I ran the above model and found that cor(\lambda_1, \lambda_2) = 0.0380693 using the posterior estimates of (\lambda_1, \lambda_2). The Stan code is included below. Should I expect the correlation from the posterior estimates of (\lambda_1, \lambda_2) to be around 0.8?
data {
int N_1;
int N_2;
int n_1;
int n_2;
int M;
}
parameters{
real<lower=0, upper=1> lambda[M];
real<lower=0> a;
real<lower=0> b;
}
model{
target+= binomial_lpmf(n_1| N_1, lambda[1]) + binomial_lpmf(n_2| N_2, lambda[2]);
//priors
lambda ~ beta(a,b);
a ~ gamma(0.1,0.1);
b ~ gamma(5,5);
}
Since this model did not appear to work I specified the following priors:
\bigg(log(\lambda_1/(1-\lambda_1)), log(\lambda_2/(1-\lambda_2))\bigg) \sim N((\mu,\mu), \Sigma),
where \Sigma = \begin{pmatrix} \sigma^2 & \sigma^2 \rho \\ \sigma^2 \rho & \sigma^2\end{pmatrix}
with suitable hyperpriors
mu ~ normal(2,1);
sigma ~ normal(0.75,0.25);
rho ~ normal(0.85,0.05);
This model captures everything I want in the context of the problem.

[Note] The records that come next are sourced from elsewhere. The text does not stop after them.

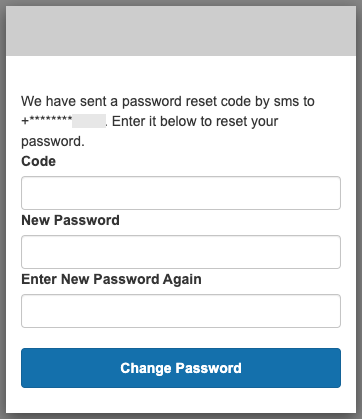The image size is (362, 419).
Task: Click the "Enter it below to reset your" text
Action: (x=195, y=121)
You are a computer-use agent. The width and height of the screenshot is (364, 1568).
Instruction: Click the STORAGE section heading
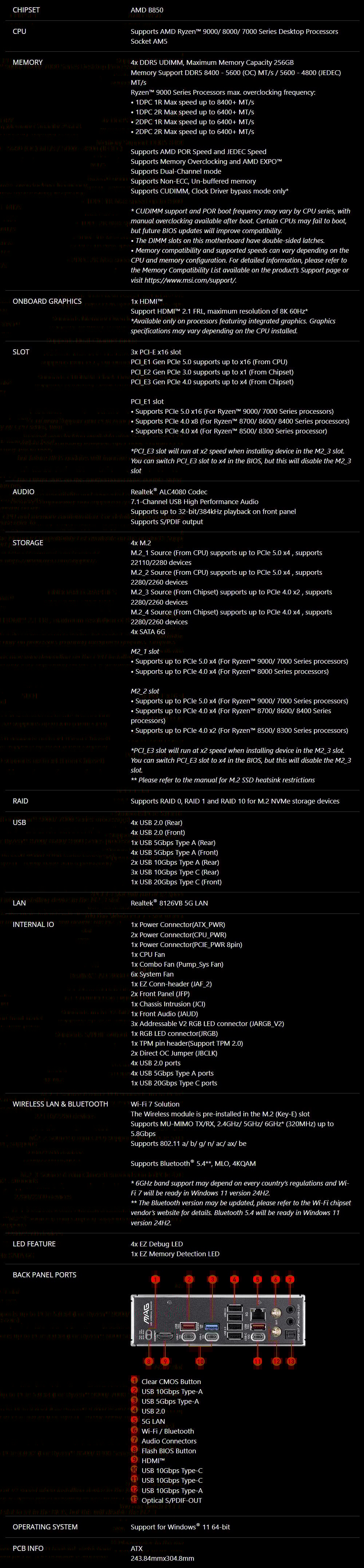tap(28, 542)
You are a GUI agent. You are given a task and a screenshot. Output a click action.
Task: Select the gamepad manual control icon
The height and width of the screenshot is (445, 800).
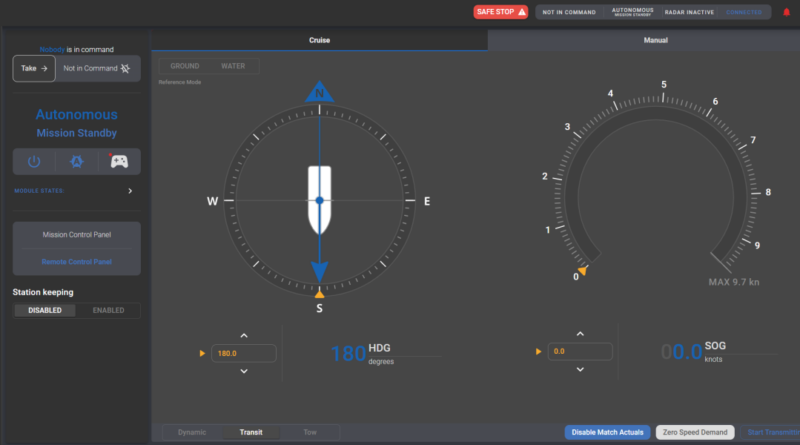point(119,161)
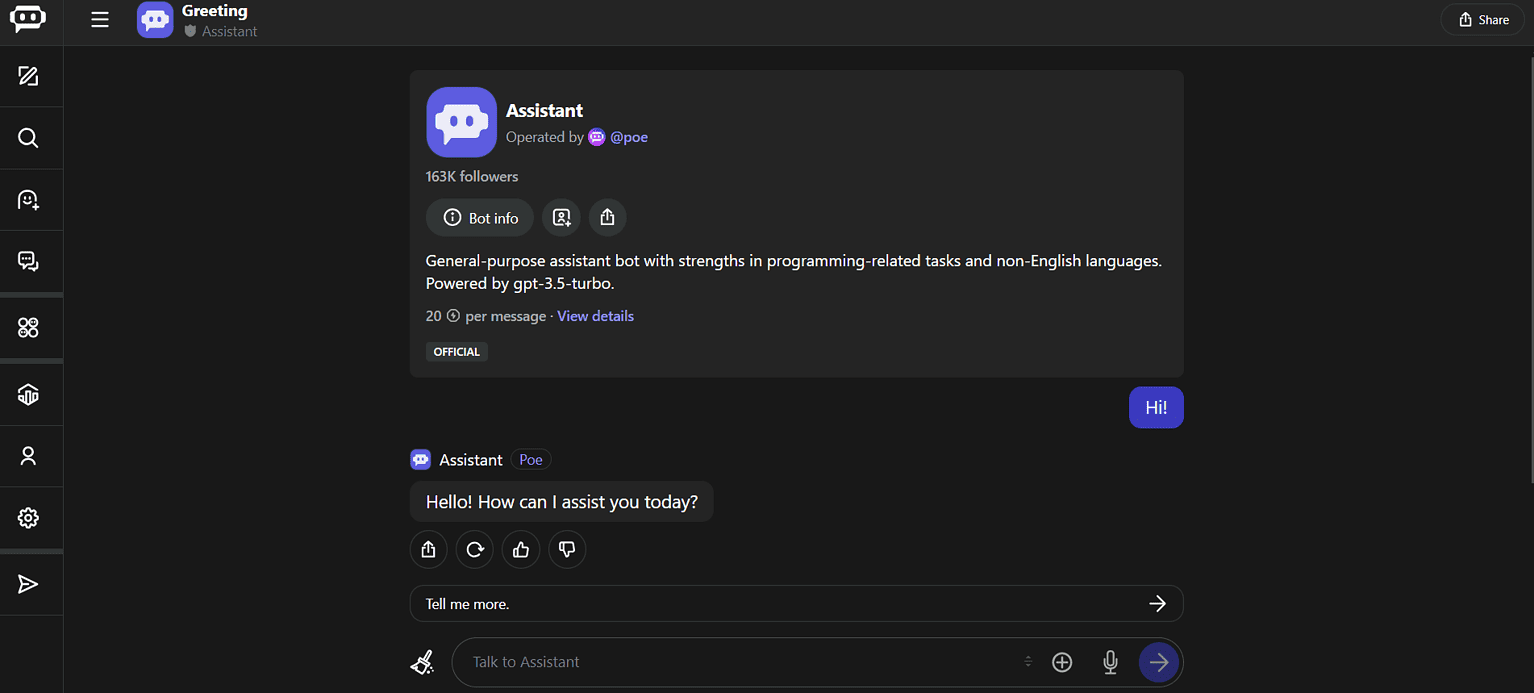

This model gives divergent transitions on the real data and simulated data. I then tried inputting \mu and \sigma as known and only estimating \rho but this also gave divergent transitions.
I wonder if there is a problem with my code or if it is because I have a hierarchical model with only two groups (one proportion for each group) and the model is struggling to identify anything. I have included the code below for the second model.
data {
int N_1;
int N_2;
int n_1;
int n_2;
int M;
//real mu;
//real<lower = 0> sigma;
}
parameters{
vector[M] lambda_raw;
real mu;
real<lower=0> sigma;
real<lower=0, upper=1> rho;
}
transformed parameters{
vector[M] lambda;
lambda[1] = 1/(1+exp(-lambda_raw[1]));
lambda[2] = 1/(1+exp(-lambda_raw[2]));
}
model{
matrix[2,2] Sigma;
Sigma[1,1] = sigma^2;
Sigma[2,2] = sigma^2;
Sigma[1,2] = rho*sigma^2;
Sigma[2,1] = rho*sigma^2;
row_vector[2] Mu;
Mu[1] = mu;
Mu[2] = mu;
target+= binomial_lpmf(n_1| N_1, lambda[1]) + binomial_lpmf(n_2| N_2, lambda[2]);
//priors
lambda_raw ~ multi_normal(Mu,Sigma);
mu ~ normal(2,1);
sigma ~ normal(0.75,0.25);
rho ~ normal(0.85,0.05);
}
Does anyone have any ideas on:
(1) if I should expect the correlation from the posterior estimates of (\lambda_1, \lambda_2) of the first model to be around 0.8?
(2) why the second model gives divergent transitions and if I can hope for it to work?
(3) Another way to model correlated proportions?